Espinoza explicó que el Ejecutivo revisó el marco constitucional y concluyó que la Carta Magna ya permite ofrecer seguridad jurídica, igualdad ante la ley, previsibilidad y estabilidad, sin necesidad de reformarla. A ese enfoque sumó un principio que considera central: la buena fe del Estado frente al inversionista, en lugar de una relación construida desde la desconfianza. La propuesta contempla contratos especiales que podrían otorgar estabilidad tributaria, normativa y previsibilidad jurídica, sometidos a revisión de la Contraloría y otras instituciones. “Desde hace casi 20 años se han venido violentando los derechos de propiedad y los derechos que están preservados en la Constitución, sin asumir prácticamente ningún costo”, sostuvo el ministro, al señalar que la falta de inversión se traduce directamente en falta de empleo de calidad. El proyecto también habilita el arbitraje en los casos permitidos.

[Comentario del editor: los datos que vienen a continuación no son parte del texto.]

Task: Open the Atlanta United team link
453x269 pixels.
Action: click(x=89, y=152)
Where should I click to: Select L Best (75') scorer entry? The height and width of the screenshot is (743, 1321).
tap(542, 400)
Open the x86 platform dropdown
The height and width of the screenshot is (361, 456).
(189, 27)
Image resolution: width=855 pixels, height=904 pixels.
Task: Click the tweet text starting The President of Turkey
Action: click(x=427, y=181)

La mirada de AS Contenidos: El punto más fino de todo el proyecto es este: el Gobierno dice que no hace falta cambiar la Constitución, solo aplicarla bien. Es una jugada políticamente inteligente, porque evita el debate constituyente que paralizaría todo. Pero también deja la puerta abierta a la crítica más previsible: si la Constitución siempre permitió esta seguridad jurídica y aun así hubo dos décadas de nacionalizaciones, lo que faltó no era una ley, era voluntad. Y las leyes se cambian más fácil que la voluntad política.